Je vous propose ici quelques extraits qui pourront être complétés par les extraits de Shakespeare in Love.

 


Extrait 1 : Roméo apercevant Juliette pour la première fois :

R : (à lui-même) Est-ce que mon cœur a aimé jusqu’alors. Jurez que vous mes yeux car je n’avais jamais vu la vraie beauté jusqu’à ce soir 

R : (à Juliette) : Si je viens profaner de ma main loin d’en être digne cet autel sacré, ma pénitence sera douce.

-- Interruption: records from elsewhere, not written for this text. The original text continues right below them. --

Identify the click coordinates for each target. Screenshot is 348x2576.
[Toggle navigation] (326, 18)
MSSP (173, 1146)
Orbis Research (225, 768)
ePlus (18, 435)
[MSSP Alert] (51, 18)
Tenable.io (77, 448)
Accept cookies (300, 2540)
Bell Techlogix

Mes lèvres s’apprêtent comme deux pèlerins rougissants à effacer l’affront de ce rude toucher par un tendre baiser.

J : Bon pèlerin, vous êtes trop sévère pour votre main qui n’a fait que montrer dévotion courtoise car les saintes ont des mains que tout pèlerin est en droit de toucher paume contre paume tel est le pieu baiser des pèlerins.

R : Les saintes n’ont-elles pas de lèvres tout comme les pèlerins ?

J : Des lèvres qu’il faut garder pour prier.

R : Et bien chère sainte, fassent les lèvres comme les mains, elles te prient de crainte que leur foi se change en désespoir.

J : Une sainte demeure immobile même si les prières sont exaucées.

R : Alors ne bouge pas tandis que je recueille des miennes.

(Ils s’embrassent.)

R : Ainsi le péché qu’ont commis mes lèvres par tes lèvres se trouve effacé.

J : Alors le péché passe en celle qui vous l’ôte.

R : Quoi ? Tu me l’aurais pris ? Quelle douce façon de pousser à la faute. Rends-moi mon péché.

(Ils s’embrassent.)

J : Il y a de la religion dans vos baisers.

 

 

Extrait 2 : Juliette se retrouvant seule découvre que Roméo est un Montaigu :

Mon unique amour a jailli de mon unique haine. Je l’ai connu trop tard et vu trop tôt sans le connaître. Prodigieux amour auquel je viens de naître qui m’impose d’aimer un ennemi détesté.

 

Extrait 3 : Roméo entre dans le jardin des Capulet pour revoir Juliette :

R : Silence, quelle lumière brille à cette fenêtre ? Céleste est Juliette comme le soleil. Lève-toi beau soleil et tue cette envieuse lune déjà malade et pâle de chagrin en voyant sa servante beaucoup plus belle qu’elle. Ne sois pas sa servante puisqu’elle est envieuse. Sa robe virginale est maladive et blême, seules les folles la portent. Oh retire-la ! C’est elle, c’est mon amour. Oh si elle savait que je l’aime !

 J : (n’ayant pas vu R)  Hélas !

R : Elle parle ! Oh, parle encore bel ange !

J : Roméo, oh Roméo, pourquoi donc es-tu Roméo ? Renie ton père et refuse le nom qu’il t’a transmis ou si tu ne veux pas, fais serment de m’aimer alors je cesserai d’être une Capulet.

R : Dois-je en entendre davantage ou dois-je répondre à cela ?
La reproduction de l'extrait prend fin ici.